Volk’s firm markets coverage for small businesses with less than $5 million in revenue starting at $66 a month. A $175-a-month option includes security testing.
A municipal government such as Baltimore with a $2.8 billion budget — and a range of complex city services — would obviously pay far more, but Volk said how much would be difficult to estimate.
Evans said he’s seen a wide range of costs for insurance depending on what is covered, and is working to determine whether insurance would be a good value for Maryland state government. If officials can better secure their systems and have plans to recover quickly in the event of an attack, he said it might not be worthwhile — or perhaps only for some agencies that hold particularly valuable data.
“The biggest thing to keep in mind before getting cyberinsurance is it’s always a risk-based approach,” Evans said.
Baltimore Mayor Bernard C. “Jack” Young has directed City Solicitor Andre Davis to research coverage.
“We will be in negotiations with our existing insurance companies regarding current policies and also looking to enhance coverage,” Davis said.
At a budget hearing last month, Council President Brandon Scott told Davis that he knew of businesses that had insurance and, after they suffered an attack, they turned to it to quickly get back up and running.
Davis replied by highlighting the limitations of insurance coverage.
“I’m not being glib or snarky Mr. President, but insurance companies don’t like to pay,” he said. “When you fight them hard enough, sometimes agreements can be reached. The whole issue of what’s excluded, what’s covered are very complicated legal issues that we are looking at very carefully.”

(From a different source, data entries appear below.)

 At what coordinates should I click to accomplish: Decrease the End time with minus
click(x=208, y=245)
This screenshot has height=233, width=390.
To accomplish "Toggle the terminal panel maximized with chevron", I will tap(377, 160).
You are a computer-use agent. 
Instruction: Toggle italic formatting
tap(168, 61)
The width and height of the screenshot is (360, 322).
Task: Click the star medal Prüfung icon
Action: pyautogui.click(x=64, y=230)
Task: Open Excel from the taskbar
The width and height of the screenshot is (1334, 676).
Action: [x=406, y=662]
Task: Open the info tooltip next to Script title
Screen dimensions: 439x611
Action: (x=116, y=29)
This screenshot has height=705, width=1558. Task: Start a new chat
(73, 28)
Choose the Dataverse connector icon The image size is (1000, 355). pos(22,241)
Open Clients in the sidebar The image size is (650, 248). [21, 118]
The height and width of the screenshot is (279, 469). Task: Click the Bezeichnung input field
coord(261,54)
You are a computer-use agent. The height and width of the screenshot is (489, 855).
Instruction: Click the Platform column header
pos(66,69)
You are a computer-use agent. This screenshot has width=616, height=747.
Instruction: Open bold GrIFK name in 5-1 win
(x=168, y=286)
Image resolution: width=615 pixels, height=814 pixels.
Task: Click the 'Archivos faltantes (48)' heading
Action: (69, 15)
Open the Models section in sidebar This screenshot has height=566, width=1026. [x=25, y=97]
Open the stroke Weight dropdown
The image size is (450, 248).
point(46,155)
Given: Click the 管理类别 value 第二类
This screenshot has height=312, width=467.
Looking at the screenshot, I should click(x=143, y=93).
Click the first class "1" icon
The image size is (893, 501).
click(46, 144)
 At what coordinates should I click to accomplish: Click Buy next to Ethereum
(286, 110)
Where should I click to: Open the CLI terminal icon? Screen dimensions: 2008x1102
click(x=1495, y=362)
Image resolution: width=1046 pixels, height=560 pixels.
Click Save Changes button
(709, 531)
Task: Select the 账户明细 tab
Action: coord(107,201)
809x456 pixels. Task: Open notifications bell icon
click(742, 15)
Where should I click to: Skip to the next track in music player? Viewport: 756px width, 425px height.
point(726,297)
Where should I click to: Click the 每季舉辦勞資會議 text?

In one high profile dispute, snack food company Mondelez filed a $100 million lawsuit against its insurer Zurich for refusing to pay after the food company was hit by a ransomware strain known as NotPetya. The ransomware has been attributed to the Russian government, which is suspected of first deploying it in its conflict with Ukraine. Zurich cited a clause in its policy excluding acts of war.
Mondelez was relying on a property insurance policy and Volk, the broker, said a standalone cyberpolicy might have offered better protection.
What’s more, he said, insurers are under such competitive pressure they might be reluctant to deny a claim for fear of being drummed out of the market altogether.
As with many things in the field, Volk said, “It’s still in flux.”
It’s not clear that having insurance would have helped speed up Baltimore’s recovery. The ransom hackers demanded was much smaller than the sums the far smaller Florida cities were facing — about $75,000 — but officials say even if the city had paid it still would have needed to assess the vulnerabilities in its systems.
But a policy could have helped offset a wide range of the city’s $18 million costs.
Tim Francis, leader of the cyberteam at insurer Travelers, which markets a cyberpolicy for government agencies, said the company offers help getting clients back online and covers lost revenue. It recently started offering coverage that helps clients strengthen their defenses against future attacks.
“It’s in nobody’s best interests if the system was vulnerable before … and you just bring the system back to where it used to be,” Francis said.
A week before Lake City officials agreed to pay the ransom, council members in Riviera Beach, another Florida city struck by ransomware, made the same call. Their insurance covered a $600,000 payout.
Councilwoman KaShamba Miller-Anderson said that in reaching her decision she looked at the huge costs Baltimore and other cities were facing and weighed the data that might be lost.
In the end, she said, she was glad to have the coverage.
“Having that policy made it a little more palatable,” she said.